- Relator(a)
- Ministra Regina Helena Costa
- Órgão julgador
- Primeira Turma
- Data do julgamento
- 14/04/2025
- Data de publicação
- 23/04/2025
STJ – Acórdão, Rel. Ministra Regina Helena Costa, Primeira Turma, j. 14/04/2025, p. 23/04/2025
PROCESSUAL CIVIL. IMPROBIDADE ADMINISTRATIVA. AGRAVO INTERNO NO RECURSO ESPECIAL. TEMA N. 1.199 DA REPERCUSSÃO GERAL. SUPERVENIÊNCIA DA LEI N. 14.230/2021. ENTENDIMENTO 1ª E 2ª TURMAS DESTA CORTE. DOLO ESPECÍFICO. ARGUMENTOS INSUFICIENTES PARA DESCONSTITUIR A DECISÃO ATACADA. APLICAÇÃO DE MULTA. ART. 1.021, § 4º, DO CÓDIGO DE PROCESSO CIVIL DE 2015. DESCABIMENTO. I - Depreende-se, do ARE 843.989 da repercussão geral, que a retroatividade da Lei n. 14.230/2021 está adstrita "[...] aos atos de improbidade administrativa culposos praticados na vigência do texto anterior da lei, porém sem condenação transitada em julgado", sem prejuízo do eventual reconhecimento de dolo pelo juízo competente.

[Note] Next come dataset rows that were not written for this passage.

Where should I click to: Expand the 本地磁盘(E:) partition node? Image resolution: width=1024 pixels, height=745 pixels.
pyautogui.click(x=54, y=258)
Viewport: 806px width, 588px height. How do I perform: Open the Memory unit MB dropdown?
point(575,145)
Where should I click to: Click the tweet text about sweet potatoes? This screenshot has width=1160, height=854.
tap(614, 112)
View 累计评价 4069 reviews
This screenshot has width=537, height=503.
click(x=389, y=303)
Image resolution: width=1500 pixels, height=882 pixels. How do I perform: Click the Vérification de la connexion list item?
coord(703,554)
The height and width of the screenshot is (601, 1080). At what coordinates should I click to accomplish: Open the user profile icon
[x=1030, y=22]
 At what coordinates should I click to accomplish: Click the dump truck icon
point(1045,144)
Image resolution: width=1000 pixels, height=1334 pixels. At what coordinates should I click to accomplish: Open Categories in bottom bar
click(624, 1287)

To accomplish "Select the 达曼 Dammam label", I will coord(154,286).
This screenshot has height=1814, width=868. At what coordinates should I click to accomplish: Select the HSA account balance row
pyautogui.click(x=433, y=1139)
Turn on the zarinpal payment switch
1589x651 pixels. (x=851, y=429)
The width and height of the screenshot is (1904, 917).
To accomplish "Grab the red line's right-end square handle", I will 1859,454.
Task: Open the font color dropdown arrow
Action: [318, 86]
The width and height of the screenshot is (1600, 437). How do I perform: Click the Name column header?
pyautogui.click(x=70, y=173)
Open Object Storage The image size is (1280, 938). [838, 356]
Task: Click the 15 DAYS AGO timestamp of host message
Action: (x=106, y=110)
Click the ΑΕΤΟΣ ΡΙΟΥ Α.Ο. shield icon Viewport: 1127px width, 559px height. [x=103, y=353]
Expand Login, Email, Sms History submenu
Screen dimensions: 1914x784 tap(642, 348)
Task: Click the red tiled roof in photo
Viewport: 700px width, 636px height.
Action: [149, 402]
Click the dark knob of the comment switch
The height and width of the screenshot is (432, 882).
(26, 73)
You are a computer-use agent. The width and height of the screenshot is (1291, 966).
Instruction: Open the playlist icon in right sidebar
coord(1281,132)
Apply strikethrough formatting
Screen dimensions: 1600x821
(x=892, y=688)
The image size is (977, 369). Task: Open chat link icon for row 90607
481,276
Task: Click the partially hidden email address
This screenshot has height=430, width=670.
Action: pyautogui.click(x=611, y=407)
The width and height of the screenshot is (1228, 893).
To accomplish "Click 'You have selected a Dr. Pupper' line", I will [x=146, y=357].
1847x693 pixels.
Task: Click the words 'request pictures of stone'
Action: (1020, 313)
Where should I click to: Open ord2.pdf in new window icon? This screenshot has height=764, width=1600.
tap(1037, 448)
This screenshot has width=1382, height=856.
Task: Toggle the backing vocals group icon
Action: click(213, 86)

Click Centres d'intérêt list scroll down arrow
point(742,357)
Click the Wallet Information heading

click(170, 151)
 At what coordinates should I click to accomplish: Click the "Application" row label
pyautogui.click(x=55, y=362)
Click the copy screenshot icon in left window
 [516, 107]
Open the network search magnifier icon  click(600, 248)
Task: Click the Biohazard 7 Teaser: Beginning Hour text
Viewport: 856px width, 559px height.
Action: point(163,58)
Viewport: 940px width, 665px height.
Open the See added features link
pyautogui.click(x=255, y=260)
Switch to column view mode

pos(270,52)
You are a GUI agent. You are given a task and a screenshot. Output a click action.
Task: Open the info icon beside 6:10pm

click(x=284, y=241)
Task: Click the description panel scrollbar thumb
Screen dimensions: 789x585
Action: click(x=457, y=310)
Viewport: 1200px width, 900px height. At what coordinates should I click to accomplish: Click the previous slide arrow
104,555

II - Ante a ausência de dolo específico voltado à prática da ilicitude qualificada como ímproba, elemento subjetivo exigido pelo ilícito que fundamentou a condenação imposta, conforme disposições da Lei n. 14.230/2021, de rigor afastá-la. III - O Agravante não apresenta, no agravo, argumentos suficientes para desconstituir a decisão recorrida. IV - Em regra, descabe a imposição da multa prevista no art. 1.021, § 4º, do Código de Processo Civil de 2015 em razão do mero desprovimento do Agravo Interno em votação unânime, sendo necessária a configuração da manifesta inadmissibilidade ou improcedência do recurso a autorizar sua aplicação, o que não ocorreu no caso. V - Agravo Interno improvido. (AgInt no REsp n. 2.185.280/SP, relatora Ministra Regina Helena Costa, Primeira Turma, julgado em 14/4/2025, DJEN de 23/4/2025.)